Zitieren Sie aus dem Artikel zur Klage gegen die Banken wortgetreu den Abschnitt, der mit „Auf einer von“ beginnt und bis einschließlich „freiwillige Unterlassungserklärung abzugeben.“ reicht.

→ **Ausgewählter Auszug**:
■ ■ ■ ■ ■

Kritik an „Schere“

Zinsen: Österreich will jetzt die Banken klagen

Wirtschaft
15.08.2023 14:04

„Dass Banken die Sollzinsen ständig nach oben schrauben, die Habenzinsen aber bei null lassen, ist inakzeptabel. Hier werden Gewinne auf Kosten der Konsumenten gemacht“, betonte Minister Johannes Rauch am Dienstag. Das Sozialministerium hat daher nun den Verein für Konsumenteninformation (VKI) mit einer Verbandsklage gegen den Bankensektor beauftragt. Er sei zuversichtlich, dass diese „unzulässigen Geschäftspraktiken“ gerichtlich untersagt werden, so Rauch. 

Zinssätze sind von vielen Faktoren am globalen Finanzmarkt abhängig. Bei Krediten werden sie meist mit einem Aufschlag an die Konsumenten weiterverrechnet. Bei Girokonten agieren die Banken anders. Der Sollzinssatz ist variabel und steigt mit den Zinserhöhungen am Geldmarkt. Die Habenzinsen bleiben fix bei null, auch wenn die Zinsen am Geldmarkt weiter steigen sollten.

Auf einer von der Arbeiterkammer geführten Vergleichswebseite für Girokonten lagen die Sollzinsen für Kontoüberziehungen im österreichischen Bankensektor zwischen 6,75 und 13,25 Prozent. Die Habenzinsen für Kontoguthaben liegen großteils bei 0 bzw. 0,01 oder 0,02 Prozent. Je nach Verrechnungsform und Bundesland gibt es nur zwei „Ausreißer“ mit 0,125 und 1,5 Prozent. Bereits im Juni wurde deshalb die Bank Austria als Marktführerin stellvertretend für die gesamte Branche abgemahnt, diese war jedoch nicht bereit, eine freiwillige Unterlassungserklärung abzugeben.

„Es ist offensichtlich, dass diese Geschäftspraxis die gesamte österreichische Bankenbranche betrifft“, kritisierte Rauch. „Ich habe den VKI daher beauftragt, dagegen juristisch vorzugehen.“ Mit einer Entscheidung der ersten Instanz wird noch heuer gerechnet.

■ ■ ■ ■ ■

(Gespeicherte Dateneinträge)
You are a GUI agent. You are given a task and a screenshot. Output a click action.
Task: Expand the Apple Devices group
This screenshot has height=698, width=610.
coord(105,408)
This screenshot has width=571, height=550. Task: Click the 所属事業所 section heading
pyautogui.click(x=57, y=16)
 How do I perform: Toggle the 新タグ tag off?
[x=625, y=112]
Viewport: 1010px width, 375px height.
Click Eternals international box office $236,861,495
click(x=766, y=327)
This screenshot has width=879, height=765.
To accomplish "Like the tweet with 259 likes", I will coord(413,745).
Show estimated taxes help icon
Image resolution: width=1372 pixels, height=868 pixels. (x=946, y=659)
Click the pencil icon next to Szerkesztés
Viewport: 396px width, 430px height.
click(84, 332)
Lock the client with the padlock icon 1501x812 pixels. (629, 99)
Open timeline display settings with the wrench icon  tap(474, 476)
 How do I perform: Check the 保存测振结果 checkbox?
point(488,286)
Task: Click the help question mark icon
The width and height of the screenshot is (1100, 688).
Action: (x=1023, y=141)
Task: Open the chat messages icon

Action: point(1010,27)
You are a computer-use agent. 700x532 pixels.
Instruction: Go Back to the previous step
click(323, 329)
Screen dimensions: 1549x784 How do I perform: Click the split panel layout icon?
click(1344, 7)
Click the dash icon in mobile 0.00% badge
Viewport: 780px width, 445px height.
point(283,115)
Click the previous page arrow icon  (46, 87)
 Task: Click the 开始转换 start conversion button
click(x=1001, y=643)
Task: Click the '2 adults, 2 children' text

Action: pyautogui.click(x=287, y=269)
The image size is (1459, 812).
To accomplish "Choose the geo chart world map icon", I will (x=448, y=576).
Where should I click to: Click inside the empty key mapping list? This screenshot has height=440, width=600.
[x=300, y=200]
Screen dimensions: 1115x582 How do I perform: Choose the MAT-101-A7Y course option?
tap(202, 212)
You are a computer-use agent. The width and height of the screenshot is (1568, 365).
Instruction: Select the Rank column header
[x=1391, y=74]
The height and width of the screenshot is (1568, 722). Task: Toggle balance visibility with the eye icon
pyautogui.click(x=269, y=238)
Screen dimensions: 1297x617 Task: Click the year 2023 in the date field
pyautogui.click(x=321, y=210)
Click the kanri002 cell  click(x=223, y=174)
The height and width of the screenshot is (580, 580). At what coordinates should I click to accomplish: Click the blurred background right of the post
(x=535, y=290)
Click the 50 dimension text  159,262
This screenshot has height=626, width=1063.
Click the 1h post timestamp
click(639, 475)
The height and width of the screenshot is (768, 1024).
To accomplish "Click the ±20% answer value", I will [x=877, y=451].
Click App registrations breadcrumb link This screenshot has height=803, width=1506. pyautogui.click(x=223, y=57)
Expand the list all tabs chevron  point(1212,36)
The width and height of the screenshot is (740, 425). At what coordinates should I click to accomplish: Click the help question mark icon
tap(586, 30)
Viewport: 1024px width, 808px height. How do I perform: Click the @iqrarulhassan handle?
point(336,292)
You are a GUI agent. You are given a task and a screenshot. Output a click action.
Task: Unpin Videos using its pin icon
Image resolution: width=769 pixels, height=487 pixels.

■ ■ ■ ■ ■

→ **Ergebnis**:
Auf einer von der Arbeiterkammer geführten Vergleichswebseite für Girokonten lagen die Sollzinsen für Kontoüberziehungen im österreichischen Bankensektor zwischen 6,75 und 13,25 Prozent. Die Habenzinsen für Kontoguthaben liegen großteils bei 0 bzw. 0,01 oder 0,02 Prozent. Je nach Verrechnungsform und Bundesland gibt es nur zwei „Ausreißer“ mit 0,125 und 1,5 Prozent. Bereits im Juni wurde deshalb die Bank Austria als Marktführerin stellvertretend für die gesamte Branche abgemahnt, diese war jedoch nicht bereit, eine freiwillige Unterlassungserklärung abzugeben.